From the personal standpoint, again as a cybersecurity professional, it never hurts to see if your own information has been compromised or is for sale. The IRS, Target, Home Depot, Blizzard, and many other entities have been hacked. Given the population of the USA, and the general personality of an American, it is unlikely that you are not affected by any of those breaches.
The darknet is also becoming more and more popular. The below graph shows the daily amount of darknet users, by country, for 2014. You can only imagine how much it has grown today.
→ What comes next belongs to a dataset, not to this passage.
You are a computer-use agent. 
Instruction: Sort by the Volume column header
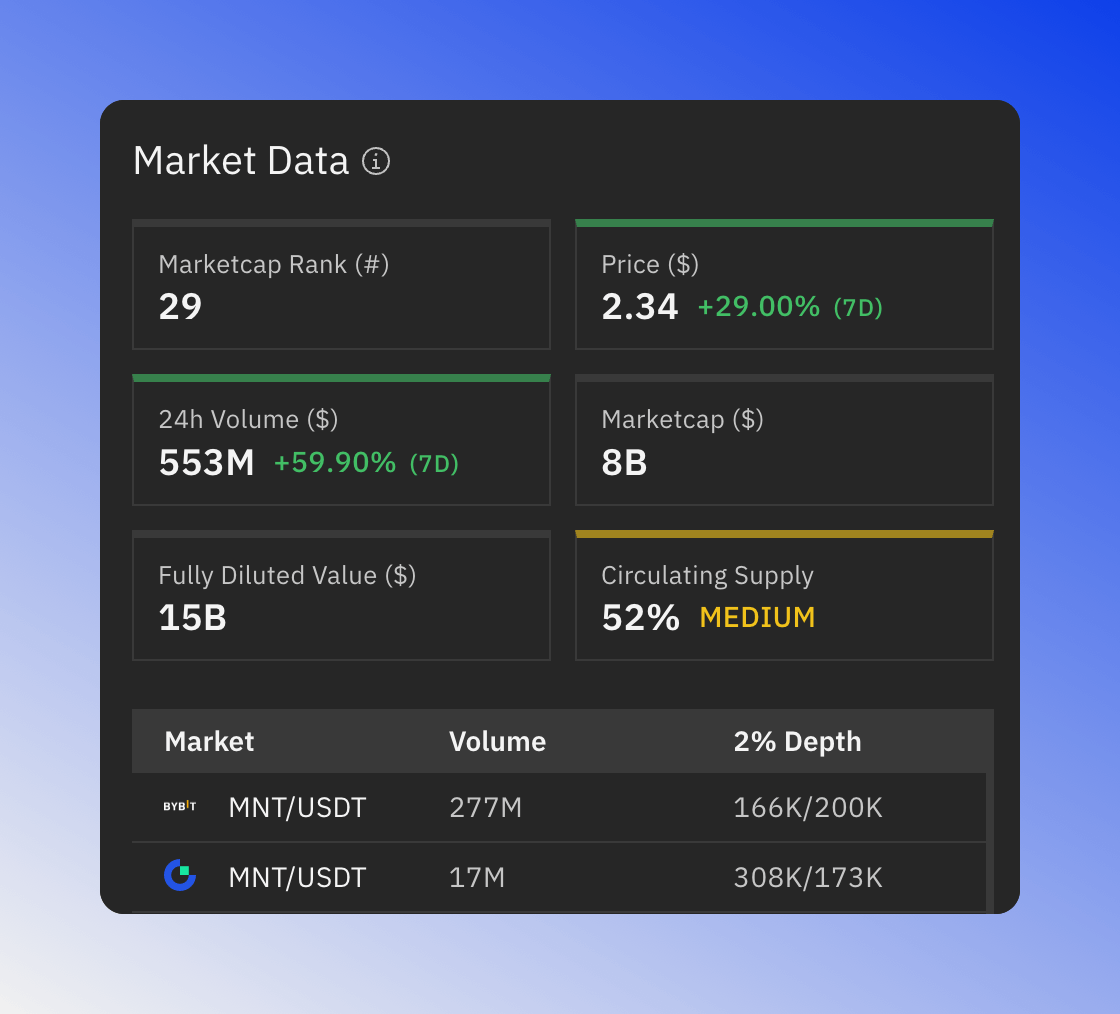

The darknet can come in different flavors also. Essentially anything not the Internet, is the darknet as previously discussed. We discussed using the TOR browser because it is the most popular, however there are others that are less popular and possibly more dangerous because they are more secretive. Specifically there is Freenet, I2P, and some others that are much much more private. All offer some of the same functionality as TOR but are slightly different and have extra features to help ensure anonymity. In a few cases interconnectivity is based on trust and uptime so the longer you are on the darknet then the more trust you have. The more trust you have the more darknet sites you get to browse.
Some advice if you do decide to get on the darknet: 1. use whonix as described earlier in a virtual environment, 2. establish an onion email address, don't use your real Internet email address. Just understand that onion emails can only be reached on the darknet, 3. never release your real name or any actual information about yourself. Hackers have been known to pull minor bits of data over time and then rebuild it to have a target profile, 4. don't make friends with anyone on the darknet, they aren't your friends, they are there to either sell or purchase something that can't be found on the clearnet which generally means it will be illegal, 5. if you are accessing the darknet from your company computer, be sure you have permission first in order to avoid getting terminated or opening a hole into your corporate network.
Stay alert...stay safe...don't do something stupid.